### [PASSAGE TO READ]
§ §

Pi Network (PI) Price Prediction: Stretched Valuation May Lead to a Crash Ahead of Ecosystem News

May 21, 2025 at 04:14 pm

The Pi Network price has seen significant volatility in recent weeks, currently trading at $0.7796. While the token is up 6% in the last 24 hours

The price of Pi Network (PI) has shown signs of volatility in recent times, currently trading at $0.7796. While the token has seen a 6% surge in the past 24 hours, it’s still down 38% over the last seven days and over 70% from its all-time high of $2.99, which was reached in February.

As reported by AMB Crypto, there has been a slight increase in trading volume to more than $221 million in the past 24 hours, indicating renewed interest in the market despite the overall downtrend.

The recent price crash began after May 12, when Pi Network surged to $1.6631 ahead of ecosystem news. Since then, the price has dropped below several key technical indicators.

Analysis of the daily chart presents mixed signals. The relative strength index is approaching the 51 level, which suggests a neutral trend. The 20- and 30-day moving averages have turned positive, indicating that some buying strength is returning.

However, short-term indicators like the 10-day EMA and SMA continue to present sell signals. At present, support appears to be forming around $0.77, and resistance is at $0.84, which needs to be breached for a stronger recovery.

Technical Analysis: Bearish Pennant Could Send Pi Down 45%

Technical analysis of the eight-hour chart reveals a concerning pattern forming in the price of Pi Network. The cryptocurrency is forming what appears to be a bearish pennant pattern.

This pattern is characterized by a flagpole-like vertical line, followed by a triangular consolidation pattern. The pennant is typically observed after a sharp decline in price, presenting a final drop before a rebound.

In the case of Pi Network, the pennant pattern follows a decline of nearly 70% from the highs of around $2.56 to lows of $0.77.

If this bearish pattern completes with a downward breakout, it could push Pi’s price to a support level of $0.5580. This level corresponds to the previous lows reached on April 9 and April 30.

Failure to hold this support could result in further decline toward $0.40, rendering a 45% drop from current prices.

However, this bearish forecast could be invalidated if Pi manages to rise above the psychological resistance of $1.

Centralization Concerns As Pi Foundation Holds Billions In Tokens

One of the main hurdles for Pi Network is its centralized structure. According to reports, the Pi Foundation holds at least 72.7 billion tokens, currently valued at over $53 billion, in seven wallets, in addition to more tokens in thousands of other wallets.

§ §

### [DATA SECTION]
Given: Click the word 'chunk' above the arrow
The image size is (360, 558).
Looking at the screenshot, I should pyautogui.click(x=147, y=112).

§ §

### [TO-DO LIST]
[a] In the Pi Network price article:
(i) What was Pi's all-time high, and in which month was it reached?
(ii) If the bearish pennant breaks downward, what support level could Pi's price fall to?
(iii) At least how many tokens does the Pi Foundation hold in seven wallets?
[b] Why does the Pi Network price article name $0.5580 as the level a downward breakout could push the price toward?
[c] Could you rewrite the paragraph of the Pi Network price article that begins "Analysis of the daily chart presents mixed signals" as a short list, keeping its main facts?

### [IN RESPONSE]
[a]
(i) $2.99, reached in February.
(ii) $0.5580.
(iii) At least 72.7 billion tokens.

[b] The article names $0.5580 because it matches the previous lows Pi reached on April 9 and April 30. That makes it the support level a completed bearish pennant would likely test.

[c]
- The daily chart shows mixed signals.
- The relative strength index is nearing 51, which suggests a neutral trend.
- The 20- and 30-day moving averages have turned positive, indicating that some buying strength is returning.